I want give you one example based on true story.I've been participating in fighting against illegal mining in Bangka Island-North Sulawesi (although I'm not living in there, I live in Java Island). So many activists working in this cause, activist members are domestic resident and people from abroad, individual, group, and even international non-profit organization such as Greenpeace. We brought this case to the National Supreme Court, we even won the trial and the judge decided the mining in Island should be stopped.

But, in reality the mining is still ongoing although we won the law. And it destroyed various coral species and sea habitat on its site.

That's one example of dozen problems we have. Maybe, some of you already read on the news about "Indonesia fume disaster" recently, trigerred by illegal forest burning in Indonesia.

That's why I registered on MIT Climate CoLab, join the community and just sit and grab my popcorn, in case of I could find someone submitting proposal about how to prevent and solve this kind of problem. Because I'm running out of idea and I'm too sceptical right now.

Having recently joined and participated in MIT's Climate CoLab activities and having read and understood the announced 5-year action plan for climate change I concur with the approach towards solving this gigantic problem. I think and I strongly believe that since we already the problem and it's cause, then the problem is about 50% solved. Imagine, we were not even aware of climate change, it's cause and it's likely impact on everything that exist. We would simply be sitting ducks, awaiting to face the consequences without an iota of an idea of what is happening.

My previous participation in Ozone-Saving projects give me great courage, determination and motivation to believe that climate change challenges will be sufficiently addressed provided clear, focused and neutral leadership is in place. This leadership has emerged from MIT. MIT is pointing the way, playing a pivotal role and it's all inclusive. I am elated to note that MIT recognizes the critical need to involve everyone irrespective of their previous or current role and magnitude in contributing to the Climate Change.

In my community, there is a saying that goes "if someone alerts you of a broken bridge ahead of you and you proceed without taking heed of the advice and suffer, whom do you blame? What caused the bridge to break? Yourself? Or who?

Since we are now aware of climate change we need to roll our sleeves and work to find sustainable solutions without any blame apportionment!

I read the executive summary and the anticipated impact is disappointing... Reduce MIT own emissions, educate leaders through online courses, etc., come on, that's so naive.

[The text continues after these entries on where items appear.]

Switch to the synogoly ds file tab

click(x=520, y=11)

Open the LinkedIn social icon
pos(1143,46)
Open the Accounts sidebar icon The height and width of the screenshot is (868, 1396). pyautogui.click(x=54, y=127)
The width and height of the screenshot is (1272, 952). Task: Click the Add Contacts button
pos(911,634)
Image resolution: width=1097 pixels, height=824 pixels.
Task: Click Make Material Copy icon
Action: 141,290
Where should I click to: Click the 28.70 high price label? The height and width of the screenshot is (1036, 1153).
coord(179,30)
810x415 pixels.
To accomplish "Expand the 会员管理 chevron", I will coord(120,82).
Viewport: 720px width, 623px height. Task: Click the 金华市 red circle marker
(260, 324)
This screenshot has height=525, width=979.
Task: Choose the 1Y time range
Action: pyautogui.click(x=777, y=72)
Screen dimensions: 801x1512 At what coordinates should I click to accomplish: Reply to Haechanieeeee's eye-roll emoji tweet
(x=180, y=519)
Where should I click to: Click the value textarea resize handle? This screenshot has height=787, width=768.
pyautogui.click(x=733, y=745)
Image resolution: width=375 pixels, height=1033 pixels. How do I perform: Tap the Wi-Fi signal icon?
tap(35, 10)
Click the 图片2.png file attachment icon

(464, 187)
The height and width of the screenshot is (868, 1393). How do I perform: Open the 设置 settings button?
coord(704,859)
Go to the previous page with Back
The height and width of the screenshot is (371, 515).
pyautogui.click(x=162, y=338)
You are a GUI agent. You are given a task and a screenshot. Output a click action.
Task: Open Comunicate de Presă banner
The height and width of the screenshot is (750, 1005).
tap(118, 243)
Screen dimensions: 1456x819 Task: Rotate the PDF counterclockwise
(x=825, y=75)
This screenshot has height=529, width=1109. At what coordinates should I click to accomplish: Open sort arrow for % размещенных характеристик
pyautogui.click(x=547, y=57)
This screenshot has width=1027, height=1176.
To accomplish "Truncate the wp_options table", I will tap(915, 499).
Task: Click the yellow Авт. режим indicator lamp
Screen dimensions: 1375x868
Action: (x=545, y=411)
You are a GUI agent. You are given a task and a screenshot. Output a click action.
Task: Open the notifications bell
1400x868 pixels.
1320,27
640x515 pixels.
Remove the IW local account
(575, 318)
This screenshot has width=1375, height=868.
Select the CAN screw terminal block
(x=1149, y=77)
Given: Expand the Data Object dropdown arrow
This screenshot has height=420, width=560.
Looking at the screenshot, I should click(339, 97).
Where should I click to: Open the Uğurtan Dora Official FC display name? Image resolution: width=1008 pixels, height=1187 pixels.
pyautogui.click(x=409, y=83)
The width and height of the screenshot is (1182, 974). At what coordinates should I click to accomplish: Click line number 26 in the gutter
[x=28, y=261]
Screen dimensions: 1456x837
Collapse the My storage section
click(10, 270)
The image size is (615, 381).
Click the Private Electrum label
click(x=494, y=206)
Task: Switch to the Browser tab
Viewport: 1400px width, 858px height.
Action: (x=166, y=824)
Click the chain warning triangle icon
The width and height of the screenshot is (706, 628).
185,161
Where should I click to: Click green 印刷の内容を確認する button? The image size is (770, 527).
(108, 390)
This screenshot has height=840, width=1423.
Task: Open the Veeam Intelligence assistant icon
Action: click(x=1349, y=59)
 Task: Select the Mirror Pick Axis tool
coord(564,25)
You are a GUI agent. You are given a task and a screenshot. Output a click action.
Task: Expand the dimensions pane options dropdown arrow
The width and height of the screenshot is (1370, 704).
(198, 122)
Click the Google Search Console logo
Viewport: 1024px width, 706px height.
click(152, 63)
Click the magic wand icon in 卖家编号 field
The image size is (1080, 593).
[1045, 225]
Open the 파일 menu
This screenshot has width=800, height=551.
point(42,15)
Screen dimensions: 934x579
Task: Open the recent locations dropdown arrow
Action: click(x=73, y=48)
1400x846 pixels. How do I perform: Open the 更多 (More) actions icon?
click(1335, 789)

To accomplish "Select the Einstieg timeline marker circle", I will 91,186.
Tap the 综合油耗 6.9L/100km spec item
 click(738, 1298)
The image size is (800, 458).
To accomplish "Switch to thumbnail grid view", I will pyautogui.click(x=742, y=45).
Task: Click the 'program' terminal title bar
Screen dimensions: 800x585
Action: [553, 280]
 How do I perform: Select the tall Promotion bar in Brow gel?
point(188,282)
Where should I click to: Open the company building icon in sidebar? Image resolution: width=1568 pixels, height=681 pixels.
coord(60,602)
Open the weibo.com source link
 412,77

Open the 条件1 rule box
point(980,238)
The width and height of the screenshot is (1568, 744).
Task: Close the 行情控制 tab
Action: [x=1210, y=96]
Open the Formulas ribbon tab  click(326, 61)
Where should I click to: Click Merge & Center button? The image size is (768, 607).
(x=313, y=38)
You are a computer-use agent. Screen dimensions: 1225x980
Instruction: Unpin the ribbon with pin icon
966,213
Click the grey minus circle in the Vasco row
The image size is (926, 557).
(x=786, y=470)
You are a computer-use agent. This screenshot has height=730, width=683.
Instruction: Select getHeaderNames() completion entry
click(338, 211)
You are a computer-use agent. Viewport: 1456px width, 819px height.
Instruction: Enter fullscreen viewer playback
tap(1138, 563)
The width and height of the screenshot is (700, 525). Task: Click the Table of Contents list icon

And no mention at all of deforestation, as if the carbon storage role of forests were not part of the solution or as if it were unknown to MIT researchers. I am disappointed by my alma mater. To top it all there is a massive event going on in the world for the past two months, and people are dieing from it; in case you haven't heard in the ivory tower, Borneo forests and peatland are burning and are daily releasing more carbon emissions than the entire US economy, that number one polluter... I wished MIT also thought about this issue.